Había entonces en Jerusalén un hombre muy piadoso y cumplidor a los ojos de Dios, llamado Simeón. Este hombre esperaba el día en que Dios atendiera a Israel, y el Espíritu Santo estaba con él. Le había sido revelado por el Espíritu Santo que no moriría antes de haber visto al Mesías del Señor. El Espíritu también lo llevó al Templo en aquel momento. Como los padres traían al niño Jesús para cumplir con él lo que mandaba la Ley, Simeón lo tomó en sus brazos y bendijo a Dios.
¿Qué me estás diciendo, Señor?
Reflexiones sobre la lectura de hoy
Simeón no parecía cansarse de su vida de oración. A veces sentimos que le hemos dicho todo a Dios en nuestras oraciones - nuestros problemas, pecados y fallas - las que parecen ser las mismas de hace un año. Creemos que Dios está cansado de todo esto, cansado de nosotros. Pero Simeón no se cansó de alabar y agradecer.

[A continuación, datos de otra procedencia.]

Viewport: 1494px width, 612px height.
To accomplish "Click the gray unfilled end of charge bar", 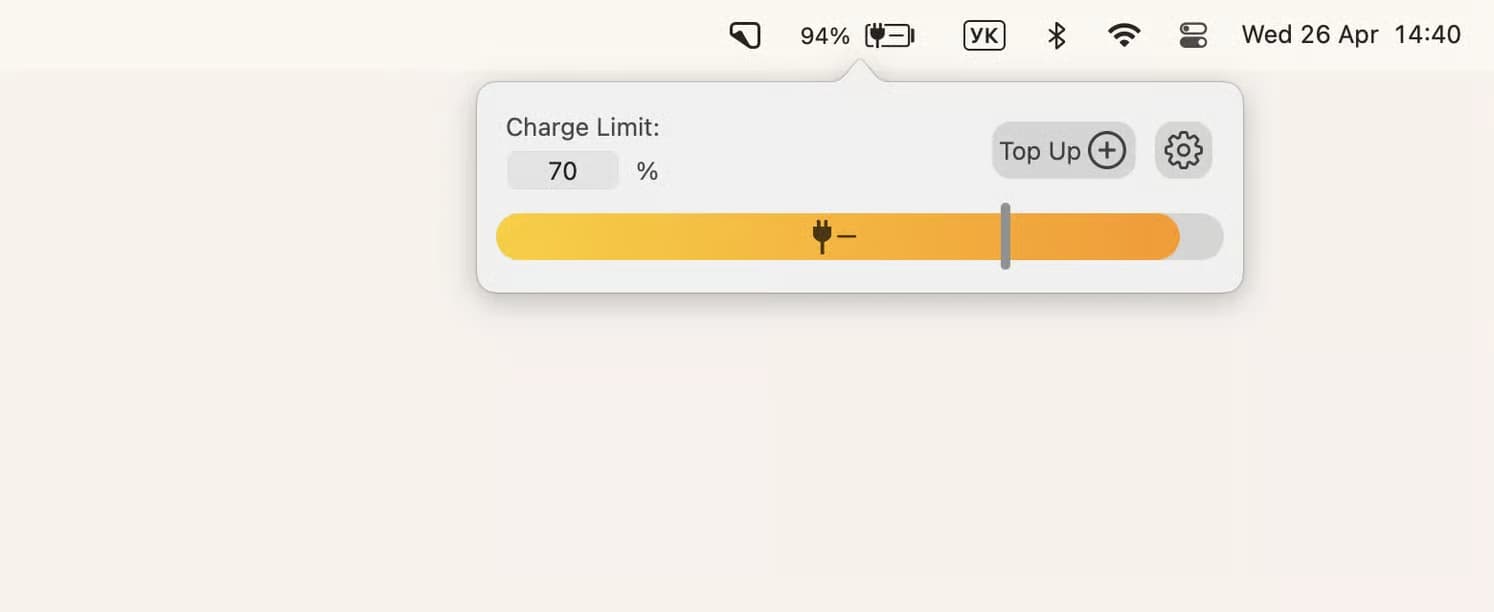I will pos(1201,236).
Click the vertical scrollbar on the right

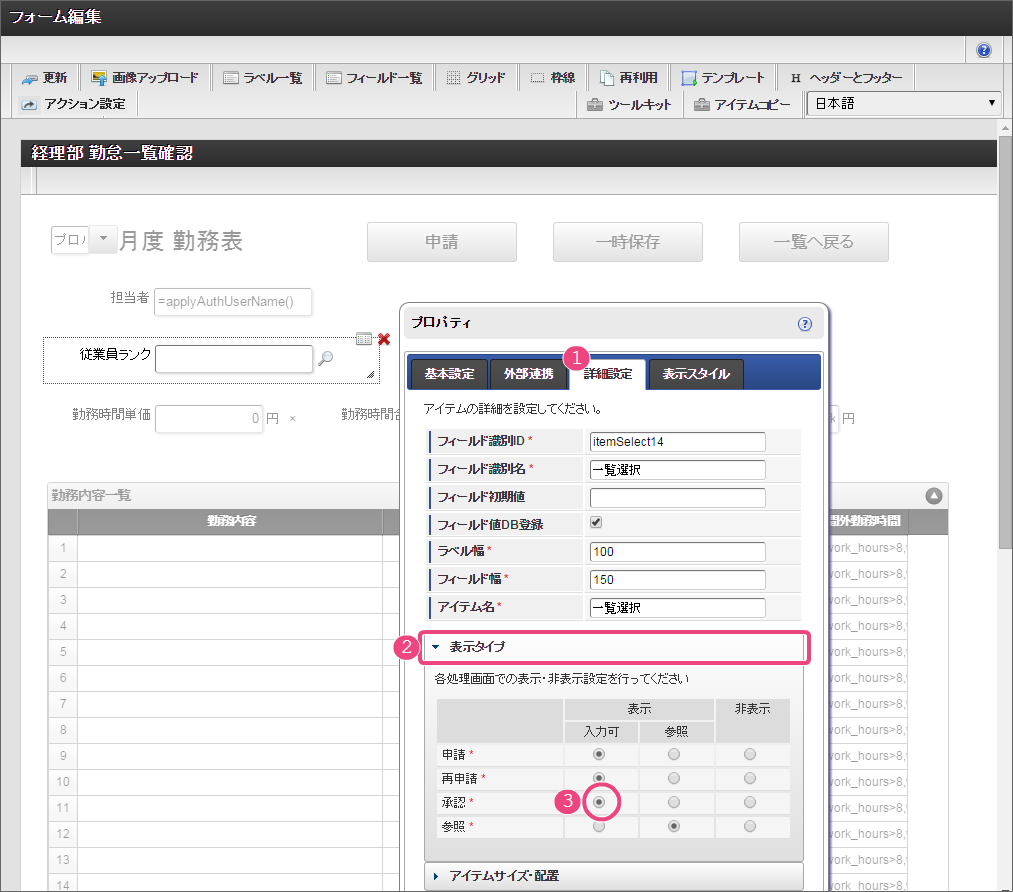(x=1004, y=400)
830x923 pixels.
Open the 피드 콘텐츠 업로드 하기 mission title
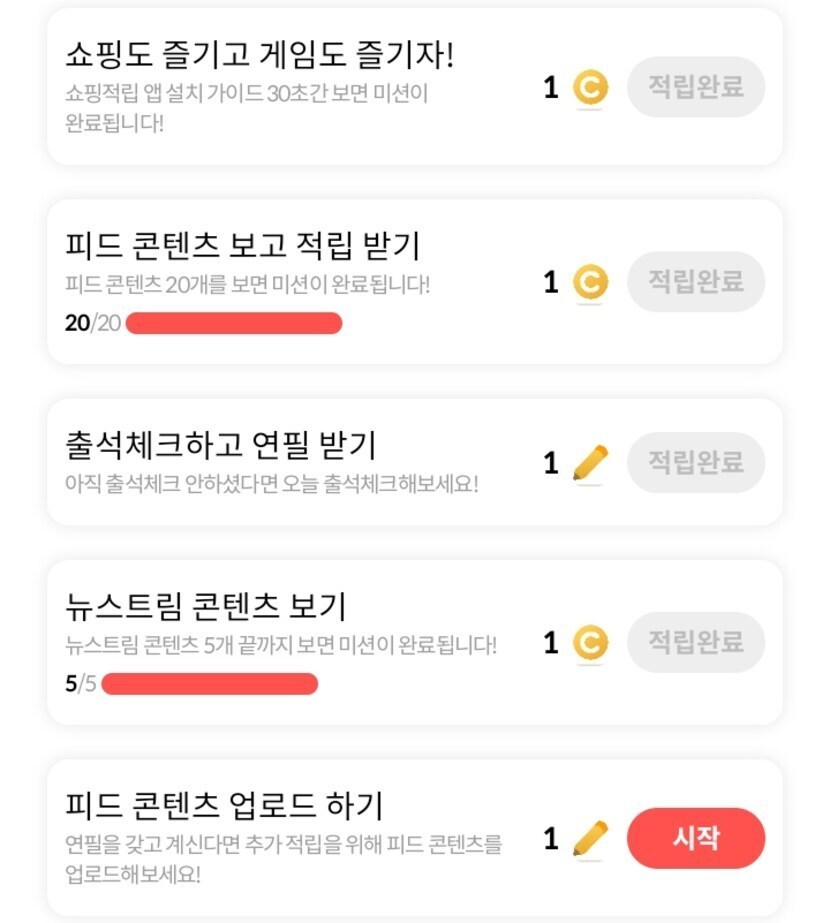(224, 805)
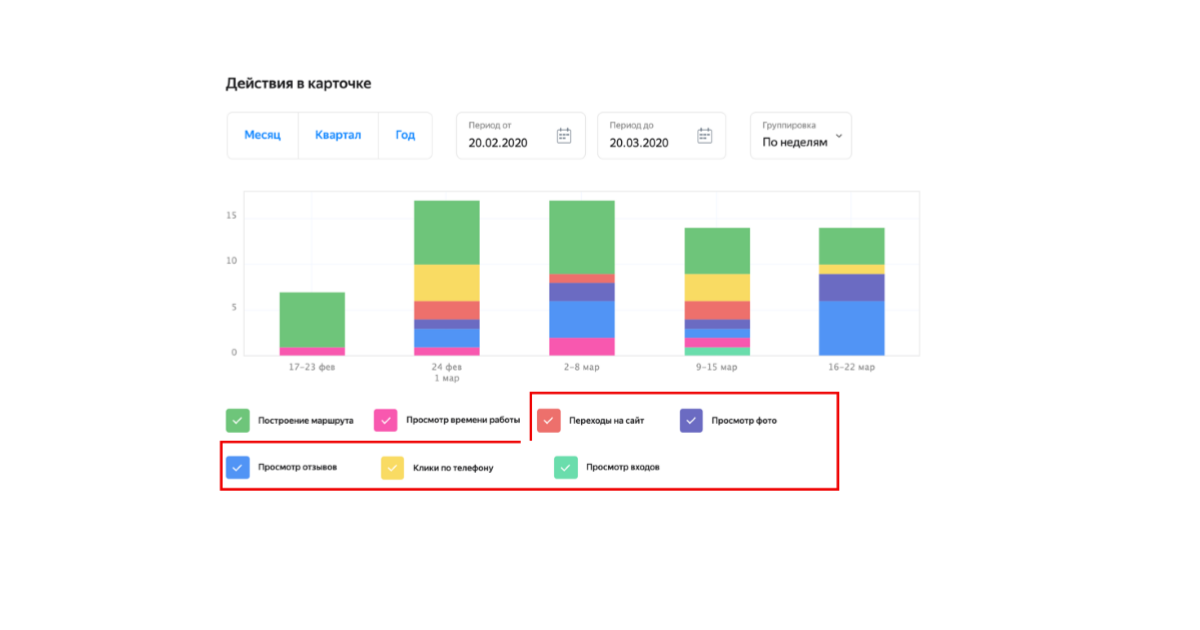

Quizás esto forma parte de la oración de la ancianidad, y a lo mejor hay ocasiones en que eso es todo lo que Dios quiere de nosotros. Una abundante oración permite dejar el pasado atrás, ya sea el de ayer, el de una generación, o el de toda nuestra vida. Los años dorados pueden llevarnos a una mayor extensión del amor y cuidados de Dios por nosotros. Como Simeón, alabamos la gloria de Dios; como Ana sólo contemplamos a Jesús y alabamos a Dios. Quizás podríamos hacer lo mismo en nuestras oraciones de hoy, sin importar nuestras edades.